Bryant R.*1,2, Costello S.1,3, Schoeman S.4, Sathananthan D.4, Lau S.3, Schoeman M.4, Mountifield R.1,5, Tee D.6, Travis S.7,8, Andrews J.1,9

1University of Adelaide, School of Medicine, Adelaide, Australia 2Royal Adelaide Hospital, Department of Gastroenterology and Hepatology, Adelaide, Australia 3Queen Elizabeth Hospital, Department of Gastroenterology, Adelaide, Australia 4Royal Adelaide Hospital, Department of Gastroenterology, Adelaide, Australia 5Flinders Medical Centre, Department of Gastroenterology, Adelaide, Australia 6Lyell McEwin Hospital, Department of Gastroenterology, Adelaide, Australia 7Oxford University Hospital NHS Trust - John Radcliffe Hospital, Department of Transitional Gastroenterology, Oxford, United Kingdom 8University of Oxford, Oxford, United Kingdom 9Royal Adelaide Hospital, Department of Gastroenteorlogy and Hepatology, Adelaide, Australia


A “Treat to Target” (T2T) approach has been proposed for ulcerative colitis (UC), with a target of combined clinical and endoscopic remission. This has yet to be evaluated in real-world care.


A multicentre, retrospective, cross-sectional review of patients with UC attending outpatient services in South Australia between Jul 2013 and Nov 2015 was conducted. Clinician assessment of disease activity and objective assessment (endoscopy, histology, and/or biomarkers) were recorded. An on-line survey of local Gastroenterologists evaluated their perceptions of T2T in UC. Multivariate logistic regression, Fisher's exact tests and Kappa statistics were performed.


Of 246 patients with UC, 61% were documented to be in clinical remission (normal bowel habit and no rectal bleeding), 35% documented to be in clinical and endoscopic remission (Mayo endoscopic sub-score ≤1), and 16% documented to be in concordant clinical, endoscopic and histological (Truelove and Richards' Index) remission.

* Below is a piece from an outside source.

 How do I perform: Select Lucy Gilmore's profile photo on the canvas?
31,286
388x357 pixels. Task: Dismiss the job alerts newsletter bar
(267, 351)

Figure 1. UC treatment targets achieved in real-world practice. *Clinical remission: normal stool frequency and absence of rectal bleeding. Endoscopic remission: Mayo endoscopic sub-scores of ≤1. Histological remission: Truelove and Richards Index remission.

Table 1. UC treatment targets achieved in real-world practice. Overall proportions of patients in UC cohort (n=246) documented to attaining remission

Rather than disease-related factors (extent/activity), clinician-related factors dominated outcome. The hospital location at which care was delivered and choice of therapy predicted combined clinical and endoscopic remission (OR 3.6, 95% CI 1.6–8.7, p<0.001; OR 3.3, 95% CI 1.1–12.5, p=0.04, respectively)

Table 2. Clinical factors associated with documentation of combined clinical and endoscopic remission. Logistic regression analyses, n=218 (endoscopy during follow-up).*p<0.05 statistical significance; ^Any therapy analysed in a separate model

Clinicians used C-reactive protein (CRP) more often than endoscopy as a biomarker for disease activity (75% vs 47%, p<0.001), despite observed random discordance between CRP and endoscopy (kappa 0.13, 95% CI 0.0–0.27). In the survey, 45/61 Gastroenterologists responded, with significant disparity between clinician estimates of targets achieved in practice and real-world data (p<0.001 for clinical and endoscopic remission)

Figure 2. Clinician reported achievement of treatment targets in UC vs. real world data. Actual vs. expected proportions compared using a Fisher's exact test. ***p value ≤0.001.


Most patients with UC do not achieve composite clinical and endoscopic remission in real-world practice. Clinicians overestimate their achievements and practice behaviour is a barrier to achieving stipulated targets.